Posté par  SImon David Williams, Millenium Micro Group 26-03-2026 02:38 PM

In many Canadian SMBs, IT is still viewed as an expense rather than a strategic investment. Yet today, businesses depend entirely on technology to operate. Over the past 15 to 20 years, IT has become a core pillar of operations—without budgets and decision-making keeping pace.

An Outdated Perception

Historically, companies adopted IT to improve efficiency:

  • Digitizing accounting
  • Structuring operations
  • Improving communications

But they could still function without it.

Today, a typical SMB:

  • Relies on Microsoft 365 or an ERP system
  • Centralizes its data
  • Operates in a mobile environment
  • Is exposed to cyber threats

Yet investments remain insufficient and poorly planned.

 

Below-Market Investment Levels

Analysts such as Gartner estimate that IT spending typically represents a few percentage points of revenue, with an average around 5%, depending on industry and digital maturity.

In reality, many SMBs:

  • Invest reactively
  • Make short-term decisions
  • Underestimate their actual needs

The result: growing technical debt and increased risk exposure.

 

The Real Cost of Downtime

Consider a simple example.

A company generating $8M in annual revenue:

  • ~250 working days
  • ~$32,000 generated per day

A two-hour outage can result in:

  • $8,000 in lost revenue
  • $5,300 in lost productivity
  • $3,000 in recovery costs

Total: over $16,000 for a single disruption.

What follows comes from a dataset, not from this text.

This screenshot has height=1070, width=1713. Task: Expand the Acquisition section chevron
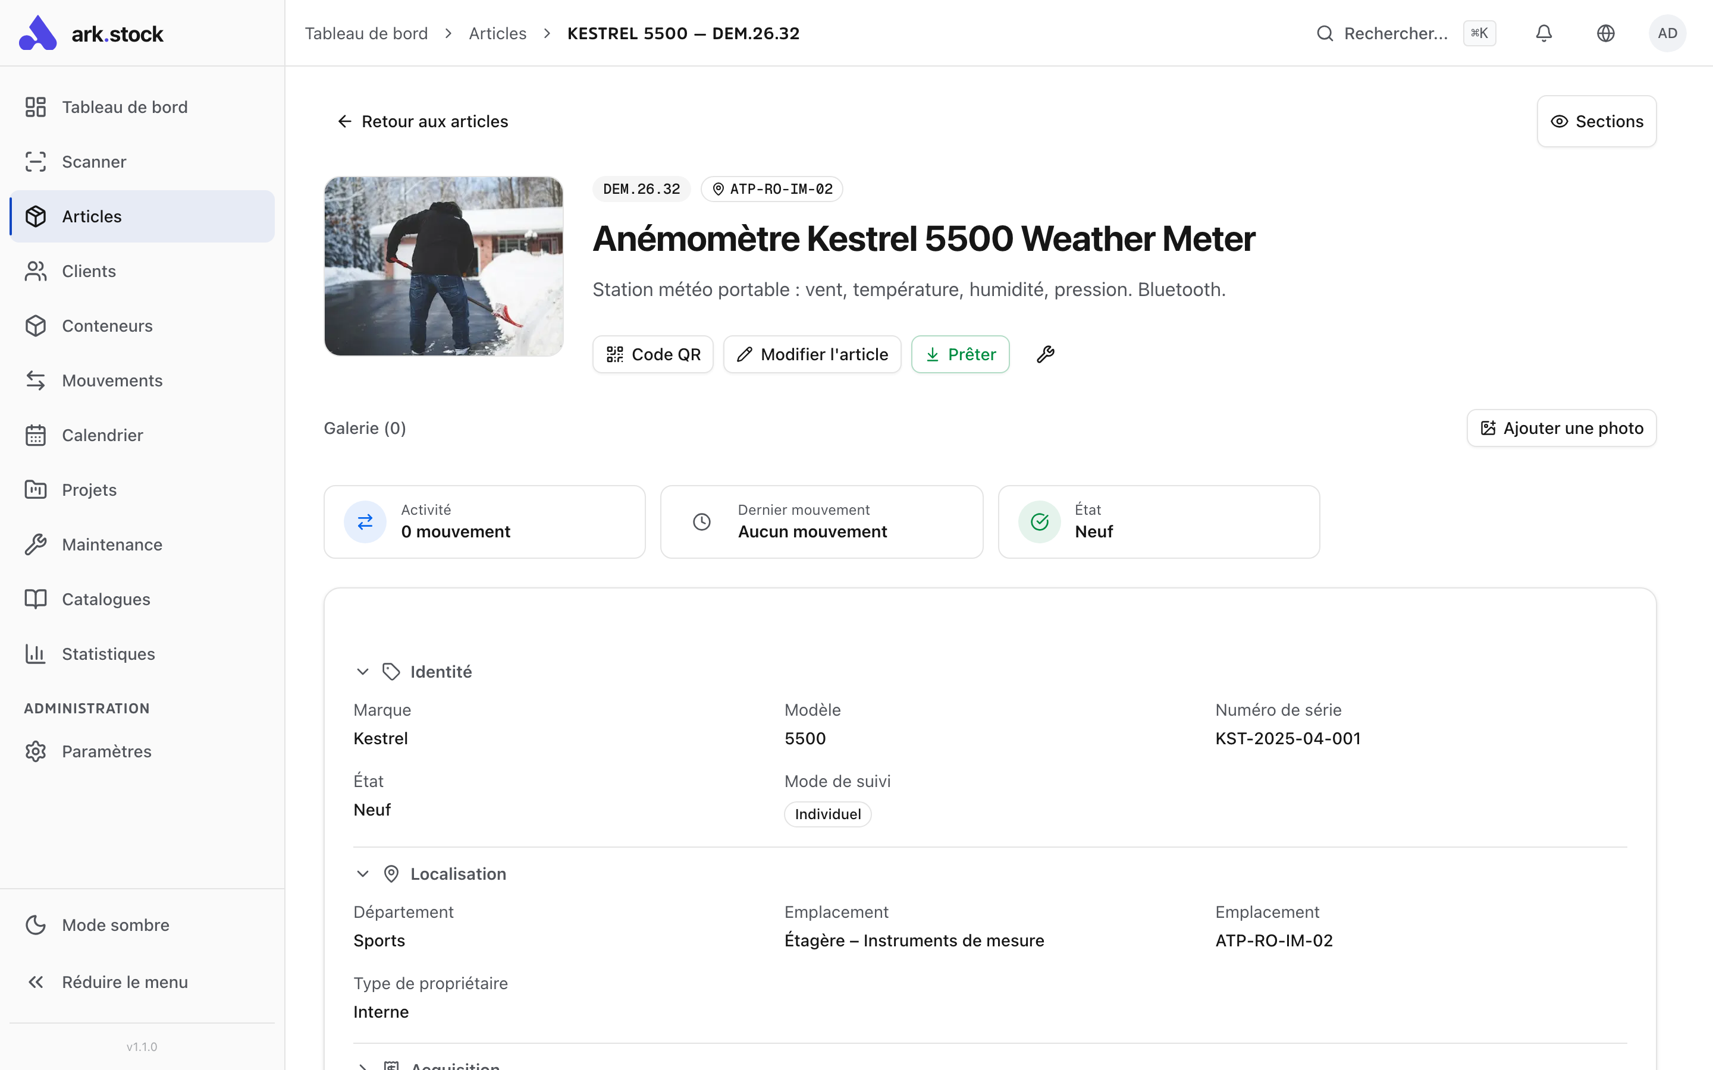coord(362,1066)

This doesn’t even account for customer impact, operational delays, or team pressure.

 

Technical Debt: The Hidden Cost

Another major issue.

Example:

  • 20 slowed workstations
  • 15 minutes lost per employee per day

This represents:

  • 5 hours lost per day (~$250/day)
  • Over $60,000 per year in lost productivity

These losses are rarely measured—but very real.

 

Cybersecurity: A Financial Risk

Cybersecurity risks are still underestimated.

In some cases:

  • An attack can cost from $3,500 to over $1,000,000
  • Non-compliance with Law 25 can lead to fines
  • A disruption can last several days

Many SMBs still underinvest in security.

 

An Executive Responsibility

Even when outsourced, IT remains the responsibility of leadership and directly impacts:

  • Business continuity
  • Data security
  • Financial performance

Choosing not to invest is still a decision—with consequences.

 

Rethinking the Approach

IT investment must be framed as a business decision. This means:

  • Translating projects into financial impact
  • Evaluating the cost of inaction
  • Planning investments proactively

An IT roadmap helps:

  • Align technology with business goals
  • Prioritize initiatives
  • Forecast costs

 

An Inevitable Transformation

Businesses no longer use technology by choice—they depend on it to operate. This shift requires:

  • Evolving investment strategies
  • Better risk management
  • A strategic vision for IT

IT is no longer just a lever for improvement—it is now essential to business continuity.

SImon David Williams, Millenium Micro Group.